We will define the following delegated target roles, for assigning the associated releases, each with their own keys:
The rust roles can provide the “/dist” and “/cargo-dist” paths. The rustup role can provide the “/rustup” path. The channels are divided by release channel so that each channel can have its own keys. The main channel roles only contain the latest release on a channel, while the archive roles contain the entire release history. Versioned Rust releases (that is - the manifests named after the release version, not the release channel - are provided by "rust-stable-archive.json").
The files captured in these target metadata files are:
All these paths exist today, and are written once and then never changed. When rustup needs to decide which manifest/rustup-init to install it searches for it in the target list of the correct role.
To solve the checksum problem, the metadata files will use “consistent snapshots”. What this means is that the files, in addition to being uploaded with their regular names, are additionally uploaded with a name prefixed by a hash of their contents. We will only use consistent snapshots for the metadata files, not for the target files, since we already have a scheme that results in consistent target data (archives). Adding consistent snapshots of those files would double our storage requirements for little gain. Using consistent snapshots only for metadata does not seem to be accounted for in the spec so we may need to develop an extension, discuss with the TUF author, etc.

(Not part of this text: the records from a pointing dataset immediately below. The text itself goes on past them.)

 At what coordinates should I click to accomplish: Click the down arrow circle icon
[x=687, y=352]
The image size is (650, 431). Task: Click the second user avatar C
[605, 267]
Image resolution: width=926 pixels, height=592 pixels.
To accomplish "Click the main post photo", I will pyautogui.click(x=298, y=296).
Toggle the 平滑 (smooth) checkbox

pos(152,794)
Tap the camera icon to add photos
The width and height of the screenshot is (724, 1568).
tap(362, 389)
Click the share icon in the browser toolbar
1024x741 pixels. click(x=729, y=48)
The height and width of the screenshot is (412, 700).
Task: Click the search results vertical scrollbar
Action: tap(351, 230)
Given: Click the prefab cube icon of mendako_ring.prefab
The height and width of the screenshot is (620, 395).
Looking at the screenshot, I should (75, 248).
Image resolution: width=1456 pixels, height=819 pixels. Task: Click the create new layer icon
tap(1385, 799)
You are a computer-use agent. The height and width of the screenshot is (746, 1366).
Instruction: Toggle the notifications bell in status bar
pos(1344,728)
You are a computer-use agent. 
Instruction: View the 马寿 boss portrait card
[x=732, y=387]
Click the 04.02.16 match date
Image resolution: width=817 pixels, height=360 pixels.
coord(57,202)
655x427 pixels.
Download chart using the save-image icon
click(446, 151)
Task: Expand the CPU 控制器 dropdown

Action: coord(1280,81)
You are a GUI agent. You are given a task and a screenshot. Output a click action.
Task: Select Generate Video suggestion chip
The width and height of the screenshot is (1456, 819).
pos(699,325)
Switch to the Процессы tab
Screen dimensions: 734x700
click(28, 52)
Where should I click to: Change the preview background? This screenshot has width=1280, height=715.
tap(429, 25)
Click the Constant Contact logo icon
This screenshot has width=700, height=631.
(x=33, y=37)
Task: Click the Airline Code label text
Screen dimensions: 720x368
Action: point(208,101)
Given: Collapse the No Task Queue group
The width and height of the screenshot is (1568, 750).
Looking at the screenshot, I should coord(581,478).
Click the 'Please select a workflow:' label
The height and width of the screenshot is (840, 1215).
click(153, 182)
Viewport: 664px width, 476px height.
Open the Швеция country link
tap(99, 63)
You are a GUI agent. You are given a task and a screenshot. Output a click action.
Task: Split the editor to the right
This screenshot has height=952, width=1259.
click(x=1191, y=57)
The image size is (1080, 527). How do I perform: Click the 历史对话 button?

We will continue using the Rust manifest format, although the TUF format is extensible such that it could accomodate the Rust manifests’ contents. Making changes here does not seem worth the effort at this time.
This is pretty easy extension. In the manifest files we’ll add two new lines to every component. Where today we list the tarball url and hash,
hash = "5bc07fe375913dee02dc4dba1d2388e6f35166f24ba69b0568d560f335689f31" url = "https://static.rust-lang.org/dist/2016-08-16/rust-std-1.11.0-aarch64-unknown-linux-gnu.tar.gz"
tomorrow we’ll add the following fields:
hash_xz = "49d3977bc4d3d868ae0632b860308a43975255a81a92d26c3a40569b4186bdc1" url_xz = "https://static.rust-lang.org/dist/2016-08-16/rust-std-1.11.0-aarch64-unknown-linux-gnu.tar.xz"
rustup will just know to use the xz artifacts if available.
Unfortunately, actually modifying the release process to generate the xz tarballs and extend the manifest is fairly involved.
- The rustup checksum issue.
- The rustup signature issue.
- The xz issue.
- The Update Framework.
- rust-packaging. The project used to generate the Rust combined installers from the individual cargo and rustc installers, and which produces the v1 manifests consumed by build-rust-manifest.py to produce v2 manifests.
- rust-buildbot. The buildbot instance that coordinates the release build process.
- build-rust-manifest.py. The script in rust-buildbot that constructs v2 manifests.
- rust-installer. The script that creates Rust package tarballs and defines the format interpreted by rustup to install individual Rust components.